Every person who is rendering no good to humanity is useless, no matter how hard he works. Head work and hand work are equally hard and equally useful if rightly applied. All men, rich and poor, are working at something; perhaps one at useful labor, the other at useless labor. Nevertheless they are each and all using their energies at some occupation.

Men work because they cannot hold their physical and mental energies in check without causing themselves pain. But we have made work disagreeable because we have allowed conditions to obtain which force us to continue to work after we are tired, or at something for which we have no taste, take no interest in and have no adaptability for.

For this reason we lose pleasure in work and it becomes irksome to us; for this reason, often what we do is done in a slovenly manner and the community loses thereby. The selfish scheme called “property rights” has superseded human rights and created four times more useless work than is required to produce and distribute all the comforts and luxuries of life.

All these useless workers are either capitalists or the allies of capitalists. In this class of workers whose sole business is to sustain the “rights of property” can be classed the lawyers, jailers, police, bankers, insurance companies, agents and nearly all bosses in all branches of industry; add to these those who cannot get work and those in prisons, and we get some conception of the vast hordes that must be supported by those who perform useful labor, and these must devote their entire life’s energies in keeping up the “rights of property,” a thing which they have neither a share nor interest in.

And this condition of affairs makes paupers, suicides, thieves, cut-throats, liars, vagabonds, hypocrites, and unsocial beings generally.

Who, pray, are benefitting by all this waste and confusion? The few, a mere small percentage of the population of the world. All the remainder submit, because they think “it always has been so and it must always be so.” The work of those who have a conception of a true society of the future, must devote all their efforts toward disabusing the people’s minds of the ancient falsehoods. It can be done. Many other hoary lies have passed away, so will this one, too.

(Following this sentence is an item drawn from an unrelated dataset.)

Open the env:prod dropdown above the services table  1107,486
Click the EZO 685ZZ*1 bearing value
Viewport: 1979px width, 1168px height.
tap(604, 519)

As a side note, eleven miners are trapped in Zimbabwe. (AJE) These are subsistence miners working in unsafe unregulated mining sites. It seems to make it easy for the owners of the mines to mostly shrug when things happen. The owner sent a team to rescue folks, but they say they can’t get in because of unsafe ground. The ground was already unsafe and they let the subsistence miners go. Anyway, just thinking about labor today. My heart goes to the miners and the families and hope rescue operations proceed smoothly.